Non è un buon periodo per Facebook che inizia a mostrare alcune carenza, non soltanto a livello borsistico dove la quotazione del titolo ha recentemente toccato i minimi storici. Ogni azione del social network fondato da Mark Zuckerberg vale infatti, sul listino del NASDAQ, appena 21 dollari (vedere il grafico aggiornato), molto meno rispetto alla quotazione iniziale (il 18 maggio scorso gli investitori hanno speso 38 dollari per accaparrarsi una singola azione dell’azienda).
Oggi, a posteriori, paiono quindi fondati i dubbi espressi da coloro che tempo fa (vedere la notizia È suonata la campana: Facebook è già in borsa) espressero ben più di una riserva nell’acquistare le azioni del sito in blu.
Il celeberrimo magazine statunitense TIME si è recentemente chiesto, addirittura, se non sia giunto il momento per Mark Zuckerberg di farsi da parte e di lasciare la sua poltrona di CEO all’interno di Facebook. Qualcuno comincia ad auspicare un segnale di rottura che permetta agli investitori di rivedere quelle stime negative, sul futuro di Facebook, che adesso paiono prevalere.

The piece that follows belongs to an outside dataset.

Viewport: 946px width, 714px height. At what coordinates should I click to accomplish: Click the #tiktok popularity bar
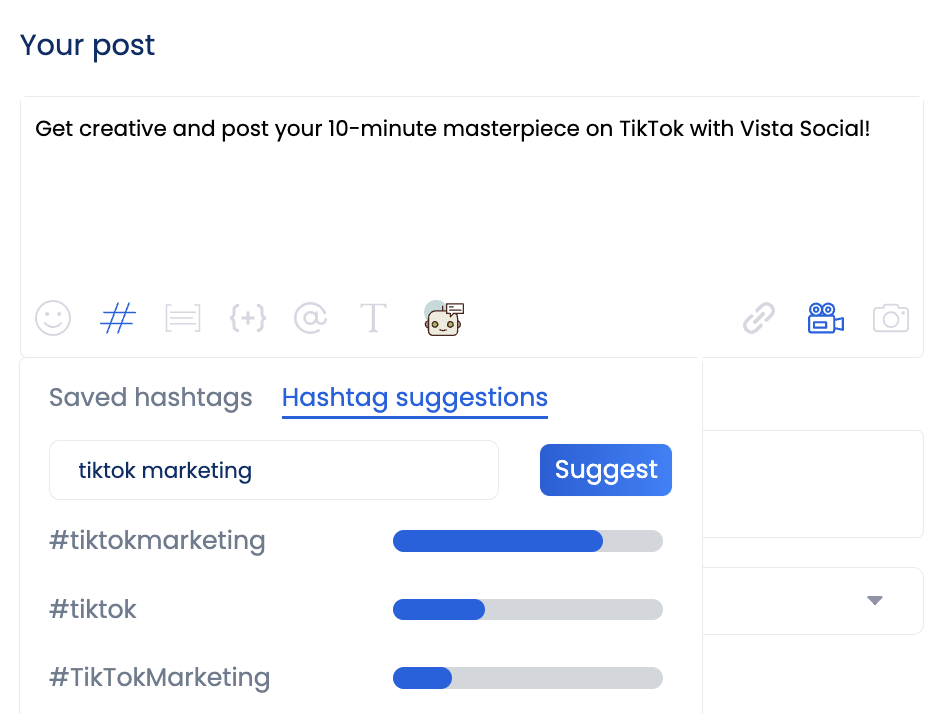[527, 609]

Dicevamo che i problemi di Facebook non sono soltanto borsistici. Il social network, infatti, soddisferebbe le esigenze dei suoi iscritti in misura minore rispetto al passato. L’American Customer Satisfaction Index cita un giudizio globale dell’utenza pari a 61/100 mentre Google+, il social network rivale, avrebbe fatto evidenziare un risultato migliore: 78/100.

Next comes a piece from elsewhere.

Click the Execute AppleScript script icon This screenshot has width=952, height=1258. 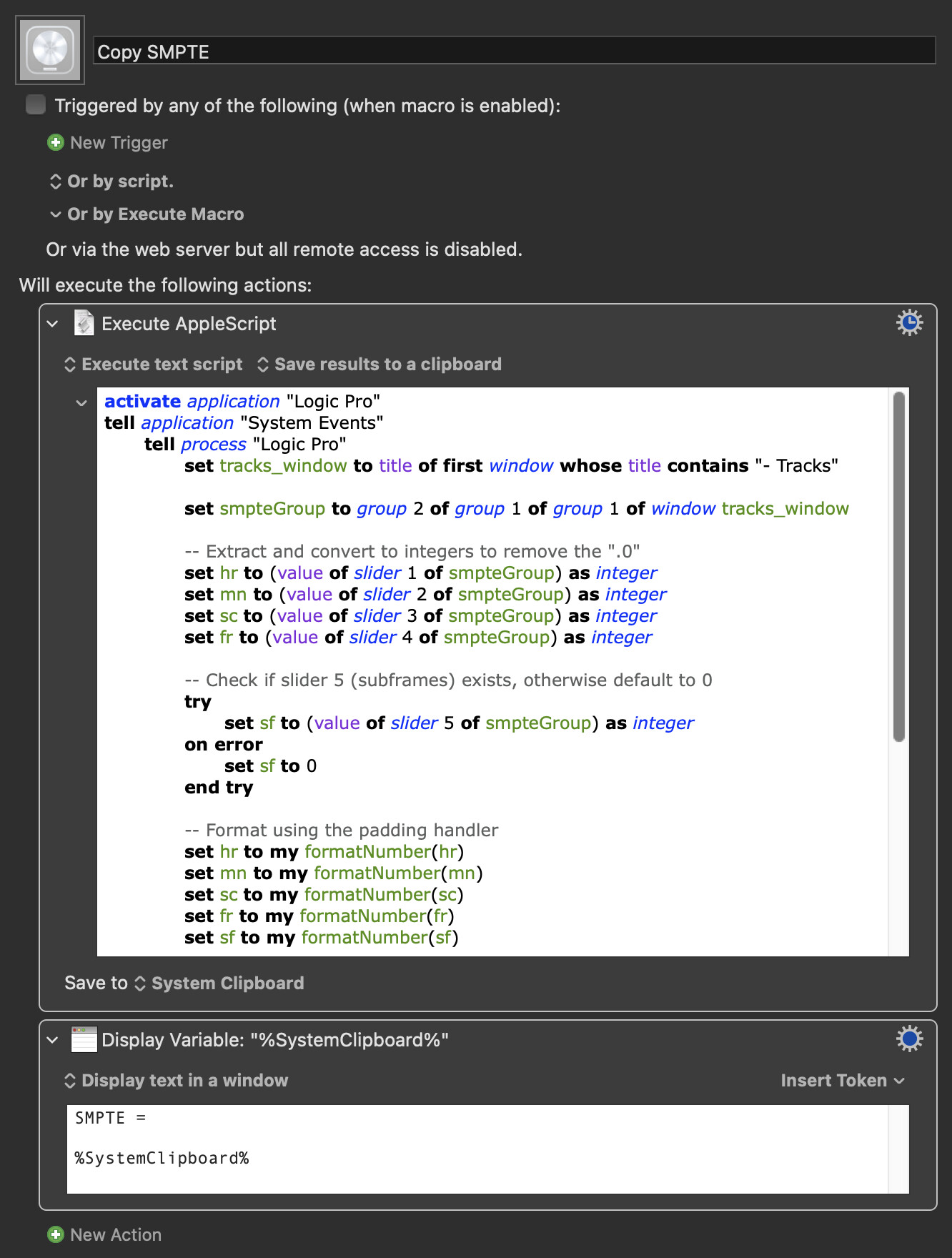pyautogui.click(x=84, y=323)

Da un documento che è stato presentato nel corso di questa settimana alla U.S. Securities and Exchange Commission – l’ente statunitense preposto alla vigilanza della borsa valori -, inoltre, emerge come ben 83 milioni (su 955 milioni) di utenti registrati siano falsi. Si tratterebbe di profili di fantasia, duplicati, associati ad animali domestici o comunque non ad un individuo, creati per scopi meramente commerciali oppure offensivi.
I vertici di Facebook hanno promesso che, nelle prossime settimane, sarà condotta una dura battaglia contro coloro che creano tali profili: gli utenti falsi, infatti, danneggiano l’immagine del social network e, nell’ottica del business aziendale, danneggiano i rapporti della società con gli inserzionisti.